Tarefas:
1. Digite novamente, sem alterações, o trecho do texto sobre a ação criadora de Deus que começa com as palavras contendo "Acolher Deus como" e termina com "não no tempo.".
2. Dê continuidade ao texto sobre a ação criadora de Deus a partir da última frase apresentada.

──────── Texto fornecido ────────

Acolher Deus como Deus assumindo a atitude filial de
Jesus Cristo é aceitar o governo de Deus sobre a realidade e sobre a humanidade,
é servir ao Reino de Deus, Sua plenitude consiste “ na liberdade e na glória
dos filhos de Deus “ ( Rm 8,21 ).
Desse
modo, temos uma melhor compreensão da mediação do filho na criação expressa em
vários textos neotestamentário ( Cl 1,15-20; Hb 1,2 s.; Jo 1,1-3 ), que se situam numa
perspectiva histórico-salvífica e escatológica, como vimos anteriormente.
Ação
criativa de Deus não se limita ao início de toda a realidade, pois criando o
mundo, Deus criava também o tempo. Seu ato criador, portanto, se situa na
eternidade, e não no tempo.
Numa
perspectiva trinitária, a ação criadora do Pai se fundamenta em seu amor pelo
filho, nele amando todas as criaturas, a começar pela humanidade de Cristo.
Apenas o ser humano conhece conscientemente e, portanto, pode seguir esse
dinamismo do Espírito.

──────── Informações extraídas ────────

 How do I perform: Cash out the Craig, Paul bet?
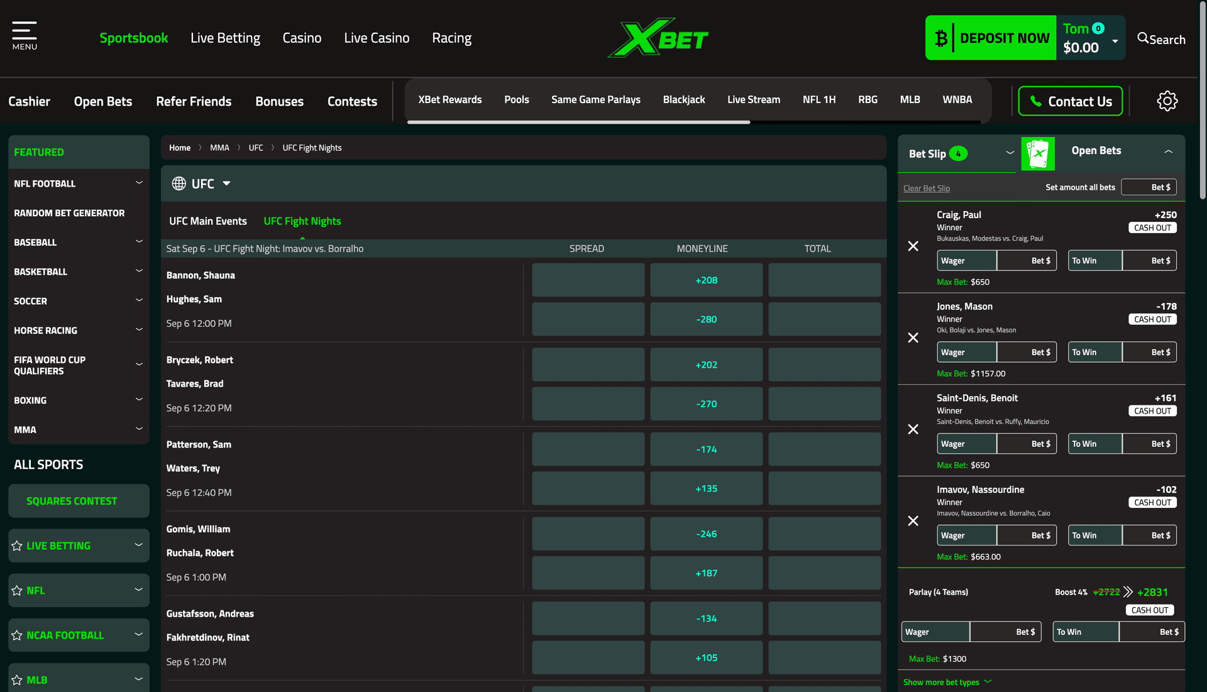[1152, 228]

────────
──────── Informações extraídas ────────

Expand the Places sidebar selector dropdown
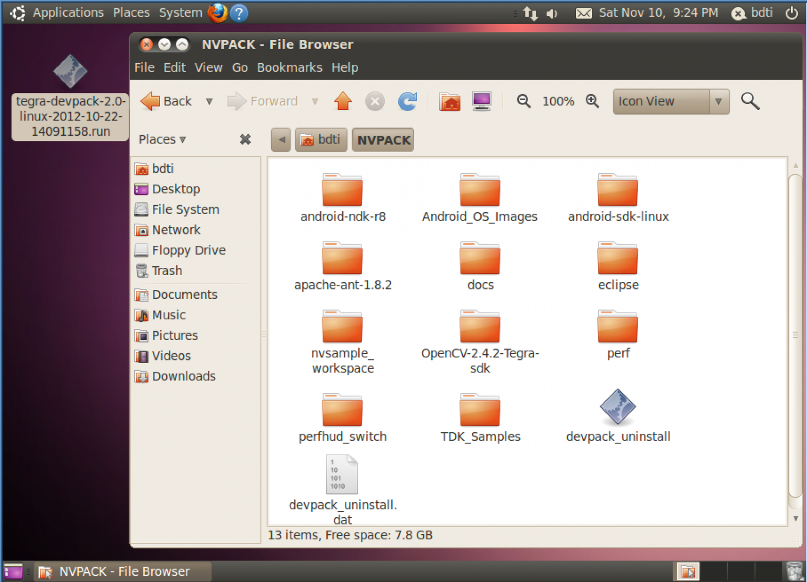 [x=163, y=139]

────────

Resultados finais:
1.
Acolher Deus como Deus assumindo a atitude filial de
Jesus Cristo é aceitar o governo de Deus sobre a realidade e sobre a humanidade,
é servir ao Reino de Deus, Sua plenitude consiste “ na liberdade e na glória
dos filhos de Deus “ ( Rm 8,21 ).
Desse
modo, temos uma melhor compreensão da mediação do filho na criação expressa em
vários textos neotestamentário ( Cl 1,15-20; Hb 1,2 s.; Jo 1,1-3 ), que se situam numa
perspectiva histórico-salvífica e escatológica, como vimos anteriormente.
Ação
criativa de Deus não se limita ao início de toda a realidade, pois criando o
mundo, Deus criava também o tempo. Seu ato criador, portanto, se situa na
eternidade, e não no tempo.

2.
A
consciência e a identidade das criaturas está em assumir a atitude filial de
Jesus Cristo, possibilitada pelo dinamismo do Espírito de Cristo nelas
presente. Assim elas participam da própria vida de Deus. Estreitamente relacionadas
com o ser humano, pois este pode, consciente e livremente, ser filho no Filho,
concretizando o desígnio último de Deus para criação.
Dado
que a história di ser humano é a história de sua liberdade, e se essa liberdade se realiza no mundo da natureza,
então a história humana está intimamente unida á história da transformação ou
humanização dessa natureza, estando aqui incluída a evolução natural do mundo.
Neste
ponto já se pode facilmente entender que a ruptura do ser humano com desígnio
salvifico de Deus não só incide danosamente sobre ele próprio e sobre seus
semelhantes, mas também sobre a natureza.
O
cristianismo nunca se considerou uma religião de um povo, de uma região ou de
apenas parte da humanidade. O que vimos anteriormente sobre nossa criação em
Cristo já nos indica que Jesus Cristo é o sentido último da existência humana,
sua finalidade e sua realização plena.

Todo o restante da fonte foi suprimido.